This website covers topics on knowledge management, personal effectiveness, theory of constraints, amongst other topics. Opinions expressed here are strictly those of the owner, Jack Vinson, and those of the commenters.

10 Signs You Don't Really Know Microsoft Project

PMConnection gives us 10 Signs You Don't Really Know Microsoft Project:

  1. You manually create a Project Summary Task
  2. You "hard code" dates
  3. You don't input the teams estimated Duration on all tasks
  4. Your tasks don't start with a verb
  5. You assign Predecessors to Summary Tasks
  6. You assign Resources to Summary Tasks
  7. You never inspect the critical path tasks
  8. You never search for (or eliminate) Resource Over-Allocations
  9. You never Baseline your schedule
  10. You never update your schedule to align with reality

Interesting, but why are these things signs that you don't know MS Project (or any other project-setup tool for that matter)?  Here is my perspective on these statements above.
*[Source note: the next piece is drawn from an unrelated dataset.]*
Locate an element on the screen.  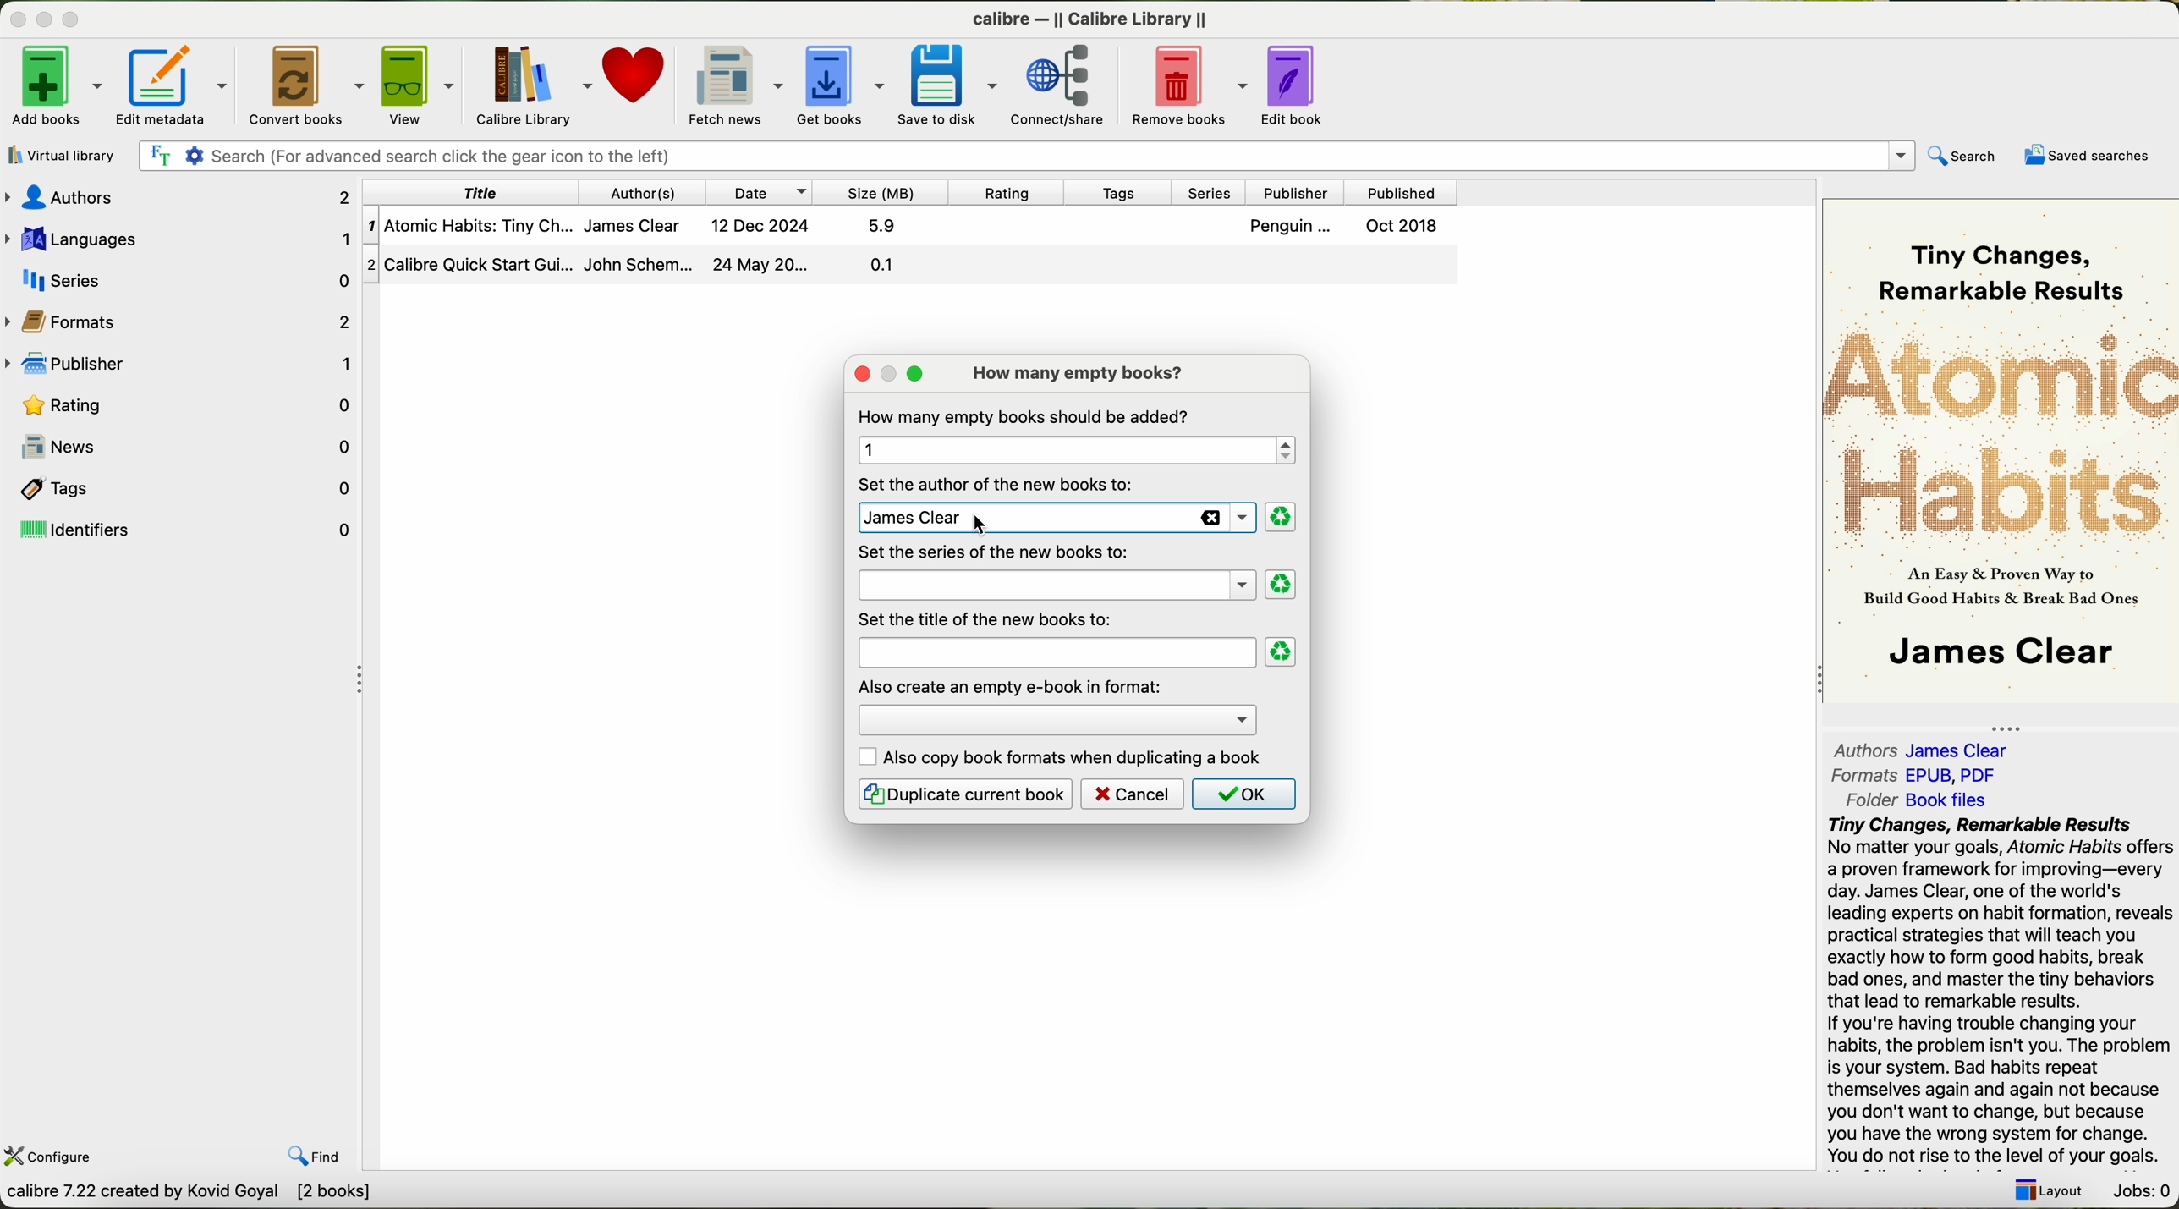
series option is located at coordinates (1055, 585).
  1. I think this is a purely mechanical aspect.  It's a waste of effort to create an overall summary task, but I don't think it really affects calculations and the end result.
  2. Hard-coded dates are a definite mistake.  At best a project plan is an educated guess of what is going to happen in the project.  Activities never take exactly the time allotted to them, and there are those surprises that throw off timing.  It's much better to status the project regularly and keep in communication with the team on what activities are active in the current time period.
  3. Without estimated durations, you cannot even claim to have an educated guess as to the project time line.  However, I have used default durations to build templates and to play around with the project network.
  4. Another mechanical aspect of building project networks, but having tasks that are actions is a nice way to be clear about what is involved.
  5. Summary tasks are merely visual place holders for users.  They shouldn't contain predecessor/successor links or any other data that will end up confusing project calculations. 
  6. As above.  Assigning "Bill" to the summary task will not show the proper loading for "Bill" over the time involved in that task.
  7. Neglecting to inspect the project plan is not a good idea.  But neglecting to inspect the "critical path" is a sure way to execution problems.  This is the longest path through the network, and mistakes here will derail the project instantly.  (I prefer checking the critical chain, but it's the same result.)
  8. The nice thing about Critical Chain Project Management is that it attempts to remove resource allocations resolve resource contentions in the identification of the critical chain.  And then execution of the project uses buffers to manage situations where resources become over-allocated due to the natural task variations during execution. [Corrected on 2 Feb 2012, thanks to a reader comment.]
  9. The baseline helps compare what you thought would happen to what is really happening during execution.  I prefer monitoring the buffers provided by CCPM software.
  10. Good execution of projects requires that you update the activities in the project with what is happening.  Otherwise, the educated guess you had at the start of the project becomes a pretty picture for your cubicle with little connection to reality.  CCPM execution of projects cannot work without regular "how much time remaining" updates on open tasks.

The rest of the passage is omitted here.